[DAFTAR TUGAS]
(1) Tentukan apakah setiap pernyataan berikut sesuai dengan teks tentang dua guru honorer. Jawab ya atau tidak dan kutip kata-kata penentunya dari teks. (a) Rika dan Elis sedang menyelesaikan studi strata satu di Universitas Terbuka. (b) Rika dan Elis tiba tepat ketika bel sekolah berbunyi. (c) Rika dan Elis mengajar dari Senin sampai Jumat.
(2) Salin persis seluruh bagian teks tentang dua guru honorer, mulai dari "Setiap pagi aku" terus sampai "pagi di sekolah.".
(3) Teruskan kisah tentang dua guru honorer, Rika dan Elis, mulai dari akhir teksnya.

[TEKS SUMBER]
▼

Dua Pahlawan Tanpa Tanda Jasa

Setiap pagi aku menunggu siapakah yang menemaniku pertama kali. Ini adalah bagian dari tugasku yang harus menilai kedisiplinan para guru setiap hari. Dari awal masuk sampai bubaran SDN Leuwiranji 04. Kurun waktu dua tahun terakhir ini ada dua orang guru honorer yang selaku menemaniku kala pagi di sekolah.
Rika dan Elis namanya, mereka adalah dua orang guru honorer yang sedang menyelesaikan studi strata satu di Universitas Terbuka. Keteladanan mereka membuatku sungguh terharu. Setiap harinya mereka mengajar sebagai ‘guru borongan’ karena ketiadaan guru bidang studi, dari pagi hingga siang, dari Senin sampai Sabtu, mengabdi untuk mendidik generasi bangsa. Honor sangat kecil yang diberikan kepada mereka tidaklah menjadi suatu halangan untuk menyurutkan perjuangan dan memadamkan semangat mereka untuk mengabdi.
Rika dan Elis memang rajin, mereka selalu datang tepat waktu: 20-15 menit sebelum bel sekolah berdering sebagai tanda kegiatan belajar di mulai. Selalu begitu setiap hari padahal mereka di rumah adalah ibu rumah tangga yang harus mengurus suami dan anak-anaknya yang bahkan masih bayi. Mereka tetap profesional dan konsisten pada sebuah kedisiplinan kerja, tanpa mengabaikan tanggung jawab sebagai ibu rumah tangga.

▲

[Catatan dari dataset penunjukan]

▼

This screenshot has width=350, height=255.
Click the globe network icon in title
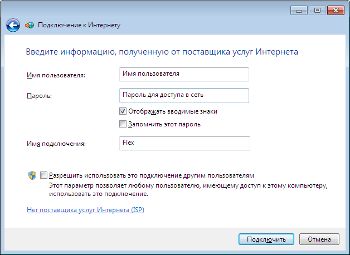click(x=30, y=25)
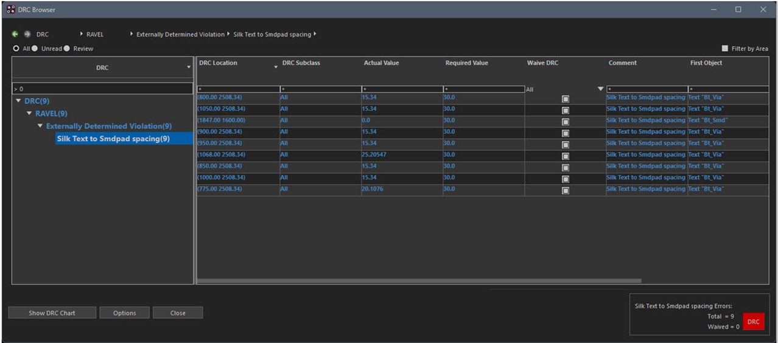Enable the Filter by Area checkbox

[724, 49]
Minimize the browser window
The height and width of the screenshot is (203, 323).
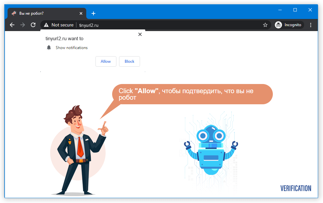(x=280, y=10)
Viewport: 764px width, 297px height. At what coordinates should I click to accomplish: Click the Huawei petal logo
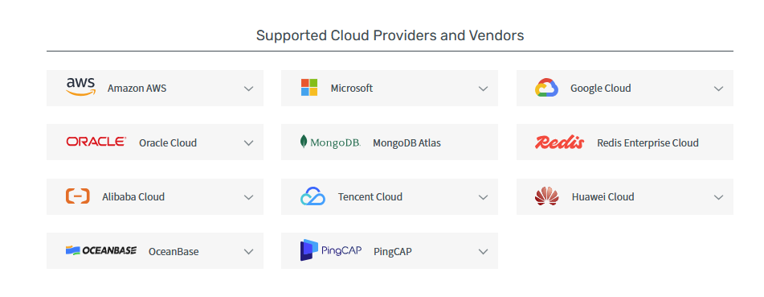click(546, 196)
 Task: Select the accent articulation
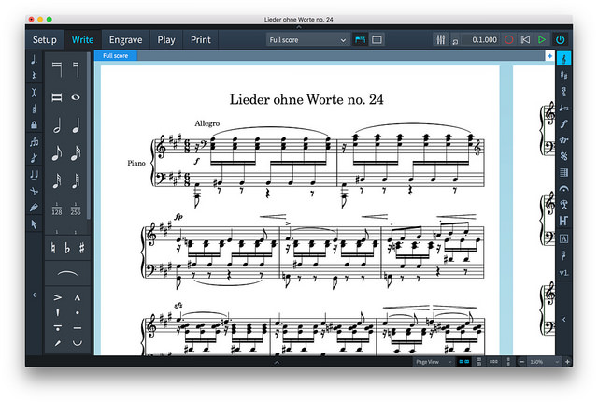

▲
▼

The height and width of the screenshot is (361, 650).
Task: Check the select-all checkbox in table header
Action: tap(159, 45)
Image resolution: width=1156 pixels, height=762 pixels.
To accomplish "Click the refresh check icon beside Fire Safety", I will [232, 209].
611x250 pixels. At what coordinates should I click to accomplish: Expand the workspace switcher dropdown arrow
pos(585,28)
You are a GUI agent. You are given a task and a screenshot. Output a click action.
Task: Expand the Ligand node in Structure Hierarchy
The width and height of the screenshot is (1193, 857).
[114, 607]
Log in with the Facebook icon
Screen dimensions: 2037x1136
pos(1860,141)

▲

[JAWABAN]
(1)
(a) Ya: "sedang menyelesaikan studi strata satu di Universitas Terbuka"
(b) Tidak: "20-15 menit sebelum bel sekolah berdering"
(c) Tidak: "dari Senin sampai Sabtu"

(2)
Setiap pagi aku menunggu siapakah yang menemaniku pertama kali. Ini adalah bagian dari tugasku yang harus menilai kedisiplinan para guru setiap hari. Dari awal masuk sampai bubaran SDN Leuwiranji 04. Kurun waktu dua tahun terakhir ini ada dua orang guru honorer yang selaku menemaniku kala pagi di sekolah.

(3)
Dengan kedisiplinan yang bagus inilah, mereka lebih punya banyak waktu untuk memantau kesiapan ruang kelas dan pembelajaran hari itu. Administrasi pembelajaran pun lengkap dan tepat waktu mereka kerjakan, walau Kepala Sekolah tidak menginstruksikan ataupun menyeliai. Mereka benar-benar siap di kala ada penyeliaan dadakan oleh pengawas ataupun pihak lain.
Dalam keseharian, pemilik nama Rika Octaviana dan Elis Nuroniah itu sangat bersahaja dan peduli dengan murid-muridnya. Di tengah keterbatasan honor yang diterima, mereka tak kenal pamrih membantu anak-anak didiknya yang dianggap lebih membutuhkan. Mereka mengerti benar perjuangan anak didik mereka yang kebanyakan dari kalangan menengah ke bawah dan juga dari berbagai daerah yang cukup jauh jaraknya dari sekolah. Mereka hafal betul kondisi setiap anak didiknya, dan tak segan sesekali mengunjungi orangtua murid jika ada sesuatu yang harus disampaikan berkenaan pembelajaran anak didiknya.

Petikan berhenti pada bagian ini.